About Teri the Photographer
Teri Bloom began her photography career by snapping family photos with a Brownie camera, and became a total rocker after landing her first Beatles 45s in the early ‘60s.
Being too young to go to Woodstock or be a hippie, she enviously watched the 60s unfold from a suburban BW television. She watched teenagers drive around town in convertibles listening to WABC’s Cousin Brucie blast the Beach Boys and went to sleep listening to WNEW’s nightbird Allison Steele broadcast the coolest that FM radio was playing.

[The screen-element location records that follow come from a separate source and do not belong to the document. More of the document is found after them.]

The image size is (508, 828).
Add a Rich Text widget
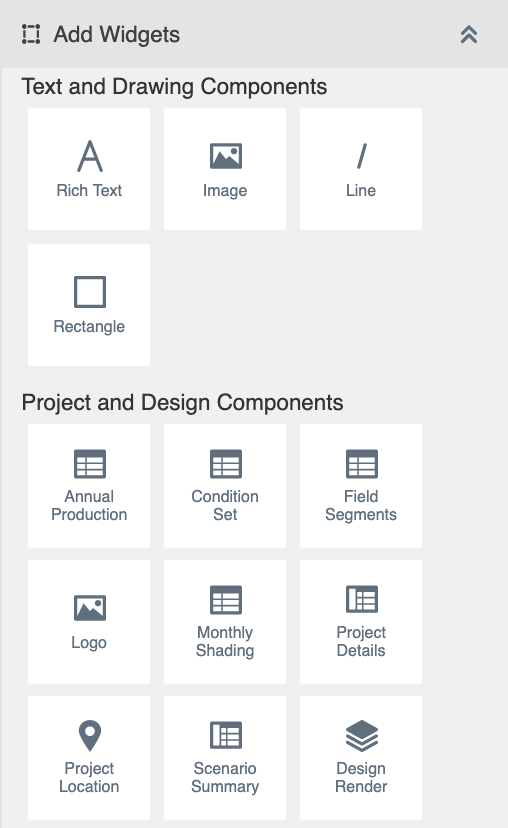click(x=89, y=169)
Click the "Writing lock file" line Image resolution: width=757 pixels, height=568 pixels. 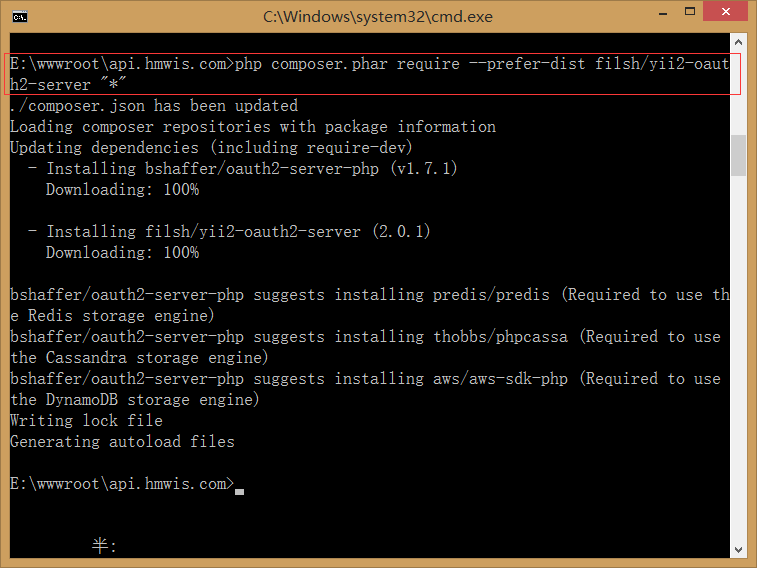86,421
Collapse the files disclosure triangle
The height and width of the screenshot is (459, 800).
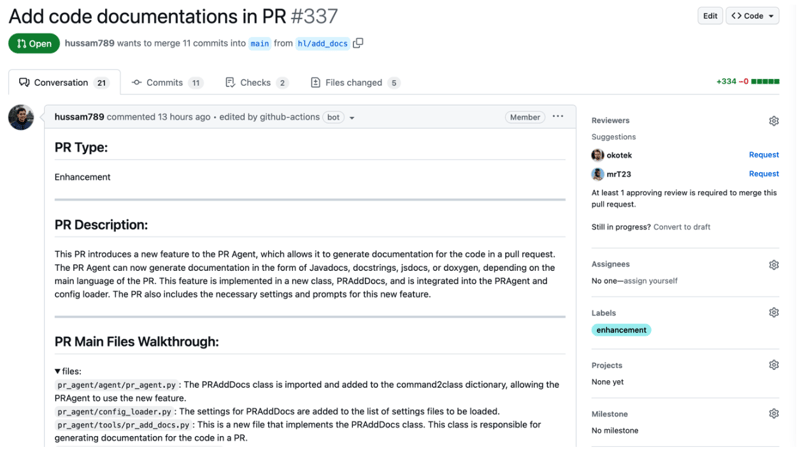coord(58,371)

Landing in the East Village in 1980 turned out to be the best place a young music photographer could be. Shooting concerts night after night for over twenty-five years, she worked by day as a commercial photographer in NY City.
Most of Teri’s photographs in this collection have never before been seen and capture an exciting, influential and unique snapshot of music history. While shooting, she loved being caught up in the audience’s excitement — sometimes being pushed around by slam dancers and other times trying to remain steady on the trampolining floor of the Ritz.
She’s profoundly grateful to have studied with Guggenheim recipient Larry Fink, photojournalist Ken Kobre and the dozens of photographers who passed through the Maine Photographic Summer Workshops including Magnum’s Eugene Richards.
Henri Cartier Bresson’s essay “The Decisive Moment”, which analyzes the micro-seconds of peaking action leading up to the photographer's pressing of the shutter, has always guided her eye and instincts.
Clients have included ASCAP, Sony Music, Concord Jazz, NY Rocker, Trouser Press, Time Magazine, Rolling Stone, Spin, Musician Magazine, A&M Records, the NY Times, The Village Voice, Circus and Downbeat Magazine among others. Her work is included in the 2026 Rock n’Roll Hall of Fame’s show “Hey! Ho! Let’s Go: Punk at 50”.
She dedicates this collection of 1980's era music photos to the scores of musicians throughout history whose courage, drive, uniqueness, obsessive creativity and risks have profoundly enriched our lives. And whose work created the inspiration and possibilities that future generations will forever build upon.